Para defenderse de la muerte.
que siempre anda rondando alrededor de uno, algunos atesoran riquezas, buscan
honores, compran cosas, …lo que sea con tal de estar por encima de los demás y,
si se tiene que morir, que mueran primero los otros, los que poco o nada tienen que perder, los de
abajo, como si la guadaña, al segar, supiera de categorías.
Para un creyente no todo
acaba con la muerte porque en el más allá no estarás totalmente solo sino ante
un juez con el libro de cuentas abierto y con su “haber” y su “debe”, y ese sí
sabe hacer “justicia justa” y te dará todo lo que mereces, pero sólo lo que
mereces, sea bueno (vivir para siempre y totalmente feliz), malo, y te enviará
al infierno (vivir para siempre y con
tormentos indescriptibles) o regular (y te pondrá en cuarentena, durante un
tiempo indeterminado, y de la que los vivos podrán sacarte pagando tus días de
hipoteca pero si no tienes a nadie que te rece porque en vida,….(pero ya hemos
descrito, arriba, cómo funcionaba esto)
Sólo así acatarás las normas
morales, camino que te llevará a uno u otro sitio.

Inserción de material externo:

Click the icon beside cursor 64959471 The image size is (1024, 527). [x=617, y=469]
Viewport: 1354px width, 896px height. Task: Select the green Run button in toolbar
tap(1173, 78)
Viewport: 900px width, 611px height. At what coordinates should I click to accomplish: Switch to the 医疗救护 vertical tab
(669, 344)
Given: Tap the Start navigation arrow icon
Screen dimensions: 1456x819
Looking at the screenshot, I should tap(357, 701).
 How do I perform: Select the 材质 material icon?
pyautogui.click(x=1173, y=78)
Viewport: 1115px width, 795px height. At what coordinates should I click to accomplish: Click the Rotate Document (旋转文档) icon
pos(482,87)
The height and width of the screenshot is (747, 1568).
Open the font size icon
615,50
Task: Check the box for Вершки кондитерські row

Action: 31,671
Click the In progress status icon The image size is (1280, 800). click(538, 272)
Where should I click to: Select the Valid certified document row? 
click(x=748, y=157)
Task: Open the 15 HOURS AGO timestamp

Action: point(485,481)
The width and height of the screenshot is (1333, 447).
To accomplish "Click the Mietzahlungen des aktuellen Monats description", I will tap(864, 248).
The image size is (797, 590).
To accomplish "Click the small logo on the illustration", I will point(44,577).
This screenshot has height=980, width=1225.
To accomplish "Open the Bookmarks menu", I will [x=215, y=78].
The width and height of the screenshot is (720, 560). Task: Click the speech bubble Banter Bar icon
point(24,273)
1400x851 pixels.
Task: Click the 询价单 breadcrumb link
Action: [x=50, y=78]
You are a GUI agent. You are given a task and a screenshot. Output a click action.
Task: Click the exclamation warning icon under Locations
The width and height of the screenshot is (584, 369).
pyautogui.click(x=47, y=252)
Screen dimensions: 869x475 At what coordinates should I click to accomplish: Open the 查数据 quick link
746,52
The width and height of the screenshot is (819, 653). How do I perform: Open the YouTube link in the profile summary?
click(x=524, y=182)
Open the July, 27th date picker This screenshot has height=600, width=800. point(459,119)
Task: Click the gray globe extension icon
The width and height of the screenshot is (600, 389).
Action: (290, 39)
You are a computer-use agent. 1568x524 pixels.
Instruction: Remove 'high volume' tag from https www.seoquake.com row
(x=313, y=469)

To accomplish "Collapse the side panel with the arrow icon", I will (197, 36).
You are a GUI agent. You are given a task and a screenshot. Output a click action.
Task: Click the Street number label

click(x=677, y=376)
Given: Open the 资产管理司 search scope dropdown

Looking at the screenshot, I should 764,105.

Comprenderás, pues, que la
muerte, como aniquilación, sería una suerte y un descanso ante esta otra muerte
tras el juicio divino.
La dicha o la desdicha,
irremediables y sempiternas, se instalarán en tu mente durante toda tu vida,
condicionando el cumplimiento de las normas o el incumplimiento de las mismas,
y no podrás quitártelas de la cabeza, haciendo, constantemente, examen de
conciencia y poder arrepentirte si, tras confesar, haces propósito de la
enmienda y satisfaces con obras lo que el confesor considere conveniente.
Sólo así la muerte no es,
realmente, una “verdadera muerte”, sino la ocasión para una super-vida si….o un
sin-vivir si…
Todo depende, pues, de la
perspectiva, si la muerte es considerada un “espejismo” (como la consideran los
no creyentes) o un “tránsito” (“vita mutatur….”), (como la consideran los
creyentes) y, tras él, lo auténticamente deseable o lo verdaderamente terrible
se harán realidad.
La muerte, pues, así, queda
desprestigiada aunque la vida se resienta, desvalorizándose, al ser sólo un
“medio para” y no un “fin en sí misma”, porque la auténtica vida llegará
después, “la otra vida”.
¿No será pagar un precio
demasiado alto? Porque no apuesta “una” vida, sino “la” vida, la única real que
ahora tienes en tus manos.
Los preceptos morales no
ayudan a prestigiar esta vida sino, incluso, a desprestigiarla en aras de la
posterior.
Los preceptos morales no son
ayuda a satisfacer nuestras necesidades sino, por el contrario, el sacrificio
de no satisfacerlas es la moneda de cambio para merecer la otra vida.